C’è però un punto in cui l’azienda ha voluto allargare lo sguardo: il rapporto tra stile e responsabilità. Da qui la collaborazione con SHRO (Sbarro Health Research Organization), istituto scientifico che porta avanti ricerca oncologica e attività di educazione alla salute tra Italia e Stati Uniti. Insieme è nato un orologio in edizione speciale, pensato come segnale concreto a favore della prevenzione. Un oggetto simbolico che ricorda di non rimandare i controlli. Perché un orologio? La risposta di Nardelli è disarmante nella sua linearità: «Il tempo lo vediamo in faccia, tutti i giorni. Se un quadrante riesce a farci alzare il telefono e prenotare uno screening, allora vale la pena». Qui si vede l’imprenditore prima ancora del comunicatore. Un invito sottile, ripetuto ogni volta che si guarda l’ora.
Sul versante scientifico, Giancarlo Arra, Vicepresidente di SHRO, mette a fuoco l’essenziale: «La prevenzione si gioca sulla soglia, è determinante arrivare prima. Quando la diagnosi è precoce, cambiano le percentuali di cura e di conseguenza cambia la vita delle persone. Il nostro lavoro è rendere questa informazione concreta e accessibile». L’alleanza con un marchio di largo pubblico serve proprio a questo: portare il messaggio dove la comunicazione sanitaria fatica ad arrivare, senza semplificazioni sbagliate e senza promesse impossibili.
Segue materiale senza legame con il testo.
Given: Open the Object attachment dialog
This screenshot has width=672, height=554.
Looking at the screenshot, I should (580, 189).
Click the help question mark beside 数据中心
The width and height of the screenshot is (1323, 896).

La collaborazione funziona perché non chiede a nessuno di snaturarsi. Liu Jo Luxury mette in campo il proprio saper fare: prodotto, distribuzione, capacità di racconto. SHRO porta metodo, dati, competenze. «Abbiamo chiesto rigore, niente scorciatoie», aggiunge Arra. «Parliamo di stili di vita, fattori di rischio, programmi di screening. Non è un tema “di moda”, siamo nel campo della salute pubblica».
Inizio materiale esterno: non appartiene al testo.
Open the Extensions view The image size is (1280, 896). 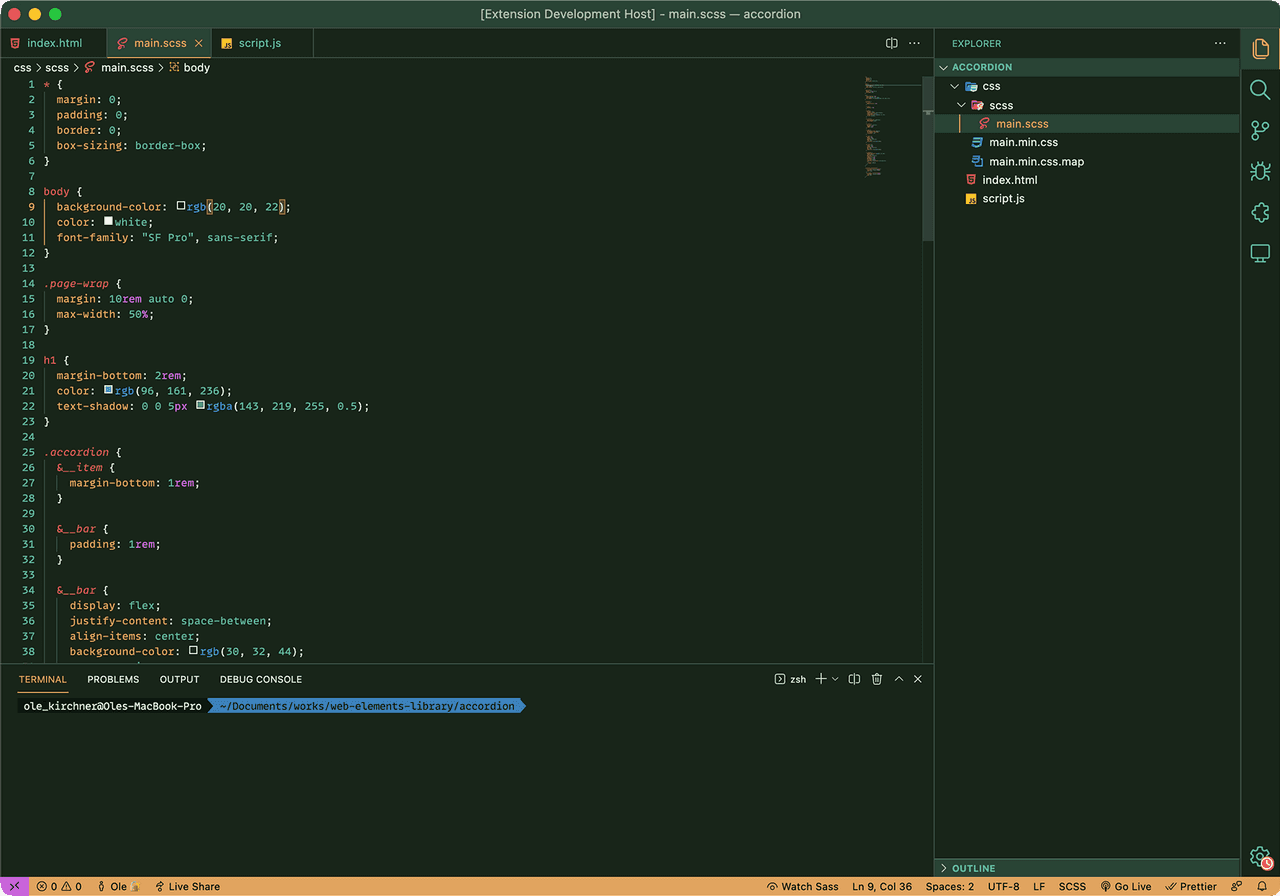(x=1259, y=212)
Nardelli rilancia sul terreno dell’impresa: «Un’azienda oggi non può limitarsi a vendere. Deve prendersi cura del contesto in cui opera: fornitori, negozianti, clienti, comunità. Se mettiamo un messaggio utile dentro un oggetto ben fatto, facciamo il nostro mestiere due volte». C’è anche un aspetto culturale che merita di essere detto. Spesso, nel nostro Paese, si divide il mondo in comparti stagni: da una parte chi produce, dall’altra chi fa ricerca, più in là chi comunica. Questa storia mostra che si può lavorare insieme senza confusione di ruoli. L’azienda resta azienda, la fondazione resta fondazione. Si incontrano su un obiettivo misurabile: più informazioni corrette, più controlli eseguiti e più vite salvate. Alla fine, il messaggio sta tutto in una frase che Nardelli pronuncia quasi sottovoce: «L’eleganza è anche sapere quando fermarsi e prendersi cura di sé». Arra la traduce nel suo linguaggio: «Trasformare un promemoria in un comportamento. È così che cambia davvero qualcosa». È questo, in fondo, il profilo più autentico di Liu Jo Luxury: un marchio che vive nel tempo delle persone e prova a restituirlo, ricordando che il futuro non si rinvia all’infinito. Guardare l’ora può sembrare un gesto banale. Qui diventa una scelta. E non è poco.